MUSIC REVIEW: Junior RNCM Brass Band - The RNCM, Manchester.

As part of a weekend-long festival of Brass Bands hosted by Manchester's Royal Northern College Of Music, the RNCM's own brass bands were also given the opportunity to perform; and this afternoon it was the turn of the Junior RNCM Brass Band to show us what they are made of! The Junior RNCM is a group of youths aged between 8 - 18 who have weekly professional tuiton with RNCM tutors to aid their development and hopefully give them a positive taster of what studying there full time would be like.

This 30-minute concert showcased four short pieces, ably demonstrating the band's versatility, repertoire, and indeed talent. Starting with James Curnow's 'Blenheim Flourishes', the band proved their ability and agility straight away. A fanfare of a piece, which is, by design, made to sound easy and simple, but behind are some rather technically difficult workings, and the band coped with ease. Under the direction of RNCM tutor and conductor Jon Malaxetxebarria, the sound they created was unified, balanced and perfectly pitched, sounding highly professional.

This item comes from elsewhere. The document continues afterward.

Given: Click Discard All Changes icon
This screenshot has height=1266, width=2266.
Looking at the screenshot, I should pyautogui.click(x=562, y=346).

A curiosity piece followed this; Dan Price's 'Fantasy On London Nursery Rhymes', which took five famous nursery rhymes associated with London and connected them to five famous London landmarks and made a very playful piece, reminiscent of similar works such as Eric Fenby's delightful mickey-take of both Rossini and 'On Ilkey Moor Bah't 'At'.  My eyes were drawn during this piece to a young girl percussionist who coped adroitly dashing from xylophone to glockenspiel to bass drum and back again.

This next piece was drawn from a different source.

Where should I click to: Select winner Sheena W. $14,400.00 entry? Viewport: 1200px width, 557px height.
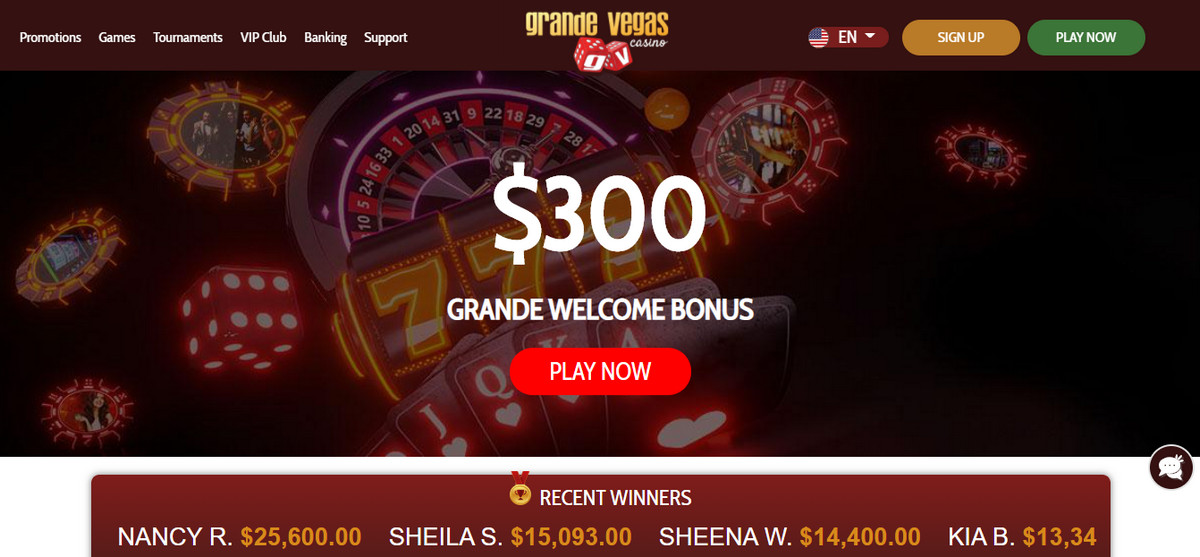point(790,537)
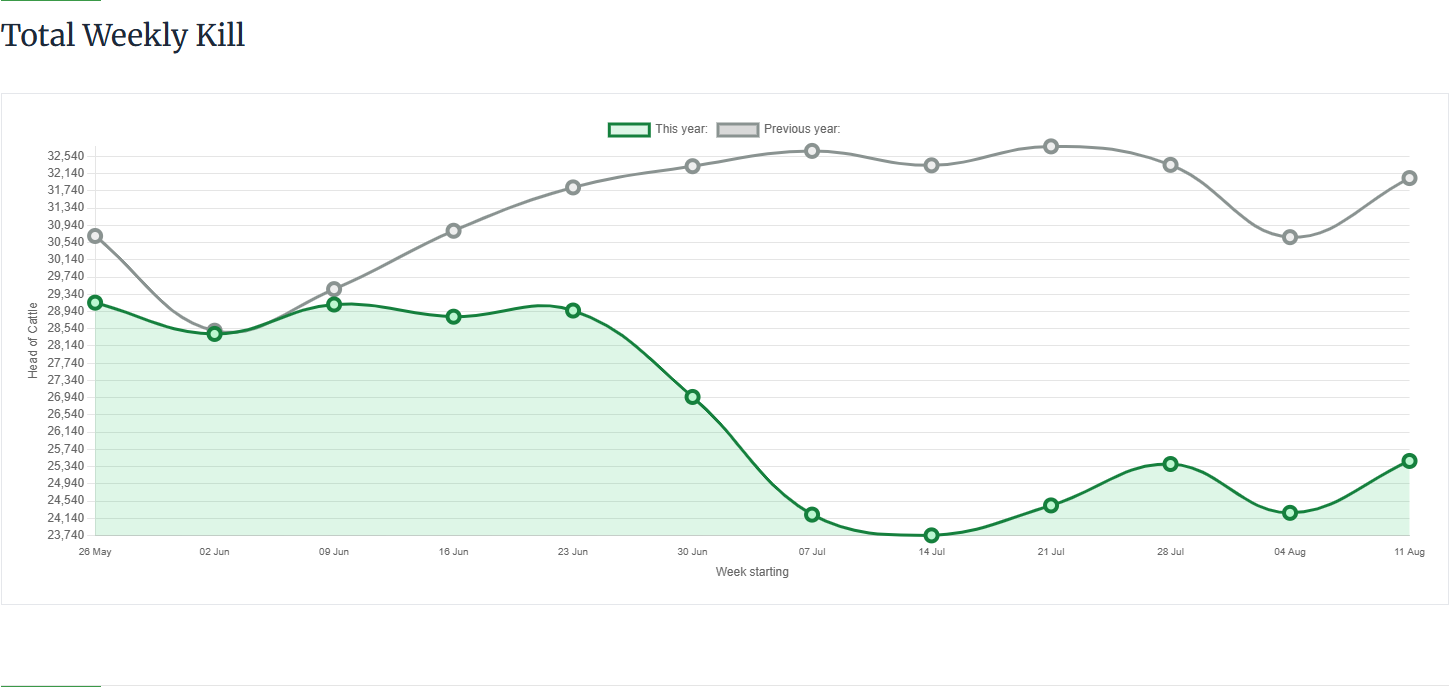Viewport: 1450px width, 687px height.
Task: Toggle the This year legend swatch
Action: coord(629,129)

The third piece was a beautifully languid and melodic piece using lovely thick harmonies, sounding very much like a National song or hymn. This was 'A Time For Us' by Danish composer Jakob Vilhelm Larsen. The piece called for an octect of players performing separately from the main band, as they had solos and duets etc throughout the piece whilst the main body of the band provided the harmonic structure and added counter-melody. A hauntingly beautiful melody played with skill, passion and understanding.

The final piece was a showpiece and a complete change of pace and style. Matthew Hall's 'Nightingale Dances' is a short work which takes the song, 'A Nighingale Sang In Berkeley Square' and takes it on a musical journey from an envisaged 'Manhattan Transfer' interpretation, through a passo-doble, to a raucous, vivacious and flamboyant Hollywood Showdown! A superb way to finish their concert. Hugely enjoyable and played with precision and elan.